Characterizing Deep Learning Package Supply Chains in PyPI: Domains, Clusters, and Disengagement
Kai Gao, Runzhi He, Bing Xie, Minghui Zhou

TL;DR
This study analyzes PyPI's deep learning package supply chains, revealing their domain distributions, cluster structures, and reasons for package disengagement, providing insights into dependency management and maintenance practices.
Contribution
It offers a comprehensive characterization of DL package supply chains in PyPI, including domain coverage, cluster shapes, and disengagement reasons, based on large-scale metadata analysis.
Findings
Popular packages cover 34 domains across 8 categories.
Clusters mainly exhibit Arrow and Star shapes, with Tree and Forest being more complex.
Disengagement reasons include dependency issues, functional improvements, and installation ease.
Abstract
Deep learning (DL) package supply chains (SCs) are critical for DL frameworks to remain competitive.
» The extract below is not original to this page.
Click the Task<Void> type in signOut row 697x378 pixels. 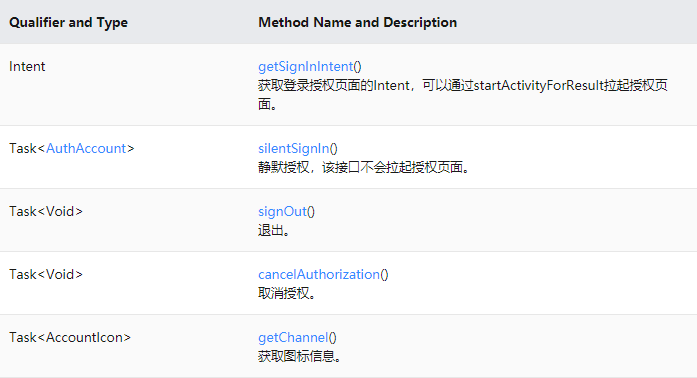(46, 212)
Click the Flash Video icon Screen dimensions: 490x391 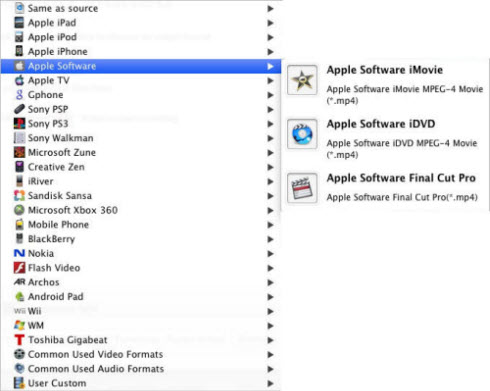tap(19, 268)
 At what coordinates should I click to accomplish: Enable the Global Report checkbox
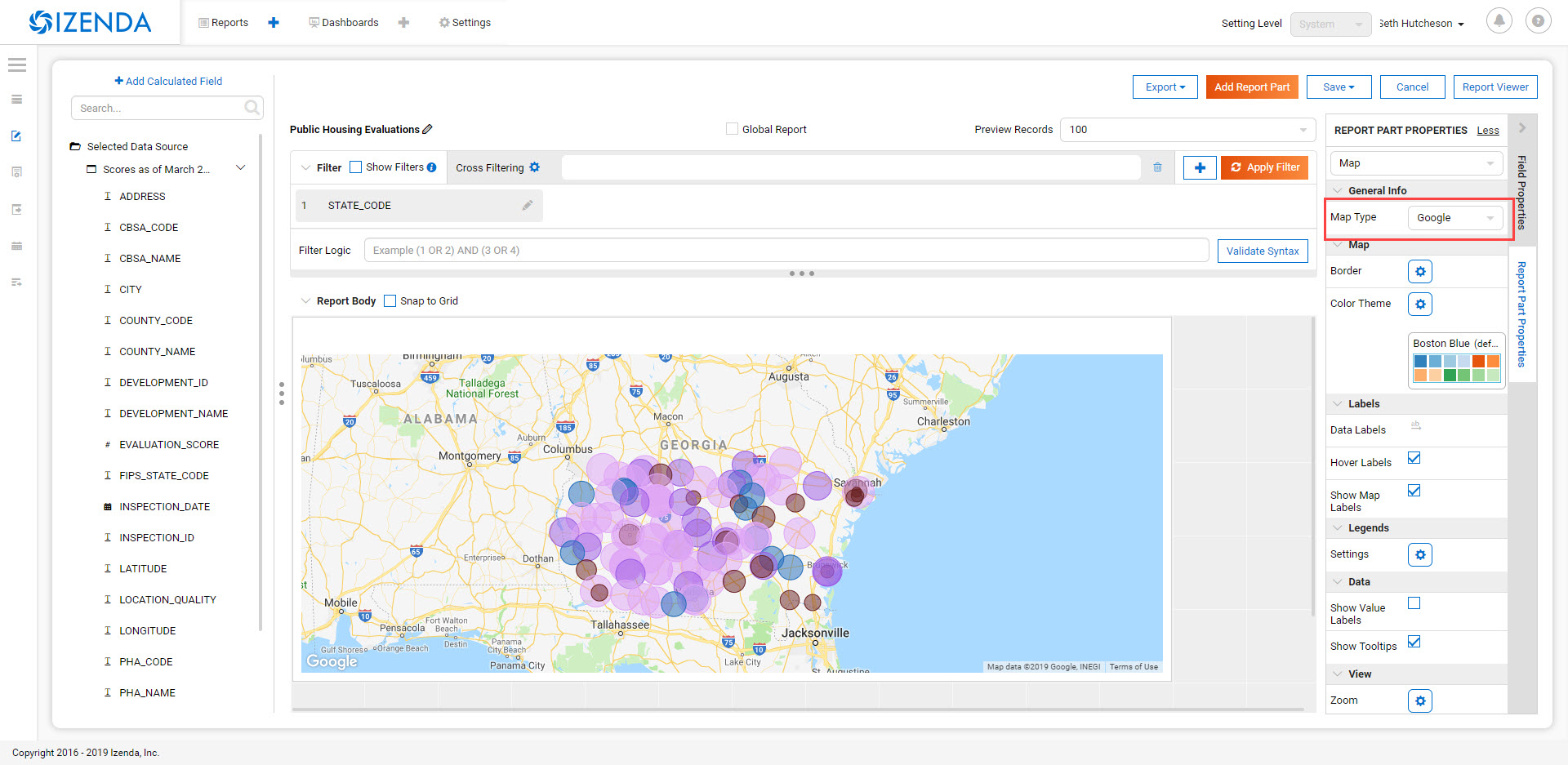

However, vital knowledge on the nature of DL package SCs is still lacking. In this paper, we explore the domains, clusters, and disengagement of packages in two representative PyPI DL package SCs to bridge this knowledge gap. We analyze the metadata of nearly six million PyPI package distributions and construct version-sensitive SCs for two popular DL frameworks: TensorFlow and PyTorch. We find that popular packages (measured by the number of monthly downloads) in the two SCs cover 34 domains belonging to eight categories. Applications, Infrastructure, and Sciences categories account for over 85% of popular packages in either SC and TensorFlow and PyTorch SC have developed specializations on Infrastructure and Applications packages respectively. We employ the Leiden community detection…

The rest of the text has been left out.